In late July, Federal Reserve Chairman Ben Bernanke testified in Congress that economic activity slowed in the first quarter, and that only small gains were expected in the second. One of the most important things he said in his testimony was that “fiscal decisions should take into account the fragility of the economy,” in other words, that lawmakers need to consider how their bipartisan staunchness is detrimental to gains in the economy. “[D]o no harm,” he said.
He was talking about how lawmakers will handle what is being called the “fiscal cliff” which is a series of policies that could make or break the economy. These policies include expiring Bush-era tax cuts and huge spending cuts.
The Congressional Budget office says should Republicans and Democrats compromise, the slow growth we are seeing in the economy will continue. However, Republicans are pushing for spending cuts and tax cut extensions, and Democrats want to see some tax cuts expire along with only some spending cuts. They are basically in a dead lock.
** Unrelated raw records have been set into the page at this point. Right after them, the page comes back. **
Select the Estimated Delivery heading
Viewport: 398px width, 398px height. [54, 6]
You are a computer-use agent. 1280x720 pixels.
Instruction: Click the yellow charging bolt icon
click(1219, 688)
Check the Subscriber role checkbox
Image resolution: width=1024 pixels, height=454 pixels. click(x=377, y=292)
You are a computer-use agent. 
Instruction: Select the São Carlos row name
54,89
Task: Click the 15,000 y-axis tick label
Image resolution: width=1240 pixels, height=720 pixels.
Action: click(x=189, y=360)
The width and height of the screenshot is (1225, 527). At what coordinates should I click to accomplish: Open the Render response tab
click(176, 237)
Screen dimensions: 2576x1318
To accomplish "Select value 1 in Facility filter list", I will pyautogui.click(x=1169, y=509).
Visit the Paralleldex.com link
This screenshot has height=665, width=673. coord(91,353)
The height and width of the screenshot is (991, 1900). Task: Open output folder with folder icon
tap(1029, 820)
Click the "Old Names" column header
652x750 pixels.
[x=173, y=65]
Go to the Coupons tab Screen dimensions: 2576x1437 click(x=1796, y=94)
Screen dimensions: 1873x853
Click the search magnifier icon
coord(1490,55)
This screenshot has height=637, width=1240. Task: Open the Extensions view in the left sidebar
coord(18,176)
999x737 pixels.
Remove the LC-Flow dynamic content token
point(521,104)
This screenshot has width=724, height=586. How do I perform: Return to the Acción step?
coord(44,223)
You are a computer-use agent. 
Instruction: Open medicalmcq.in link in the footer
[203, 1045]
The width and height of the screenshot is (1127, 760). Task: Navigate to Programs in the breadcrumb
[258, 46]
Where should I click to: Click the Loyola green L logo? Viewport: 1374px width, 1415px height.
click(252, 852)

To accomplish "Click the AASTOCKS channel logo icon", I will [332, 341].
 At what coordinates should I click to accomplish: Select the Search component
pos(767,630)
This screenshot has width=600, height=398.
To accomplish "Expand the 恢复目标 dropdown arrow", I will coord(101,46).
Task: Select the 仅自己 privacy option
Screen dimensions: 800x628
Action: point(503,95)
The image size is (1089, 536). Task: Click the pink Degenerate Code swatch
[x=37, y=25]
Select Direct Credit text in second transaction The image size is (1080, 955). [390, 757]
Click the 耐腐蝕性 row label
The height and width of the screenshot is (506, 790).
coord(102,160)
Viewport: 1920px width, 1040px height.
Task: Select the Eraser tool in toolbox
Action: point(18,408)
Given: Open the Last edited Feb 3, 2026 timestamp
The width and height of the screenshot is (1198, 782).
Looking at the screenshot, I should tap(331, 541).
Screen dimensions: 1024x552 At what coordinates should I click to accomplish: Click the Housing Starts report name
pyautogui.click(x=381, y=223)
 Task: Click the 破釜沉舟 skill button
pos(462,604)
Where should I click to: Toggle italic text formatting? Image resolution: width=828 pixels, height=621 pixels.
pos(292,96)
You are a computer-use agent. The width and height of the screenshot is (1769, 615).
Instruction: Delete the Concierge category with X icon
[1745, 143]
US News reported a summary of the situation reported by Professor Steven Fuller of George Mason University, “The results [of failure to compromise] are bleak but clear-cut. The unemployment rate will climb above 9 percent, pushing the economy toward recession and reducing projected growth in 2013 by two-thirds. An already weak economy will be undercut as the paychecks of thousands of workers across the economy will be affected from teachers, nurses, construction workers to key federal employees such as border patrol and FBI agents, food inspectors and others.”
As long as worries over the fiscal cliff and how our Congress handles it are looming over our heads, and the heads of big business, investors, and small companies, don’t expect too much improvement in the economy.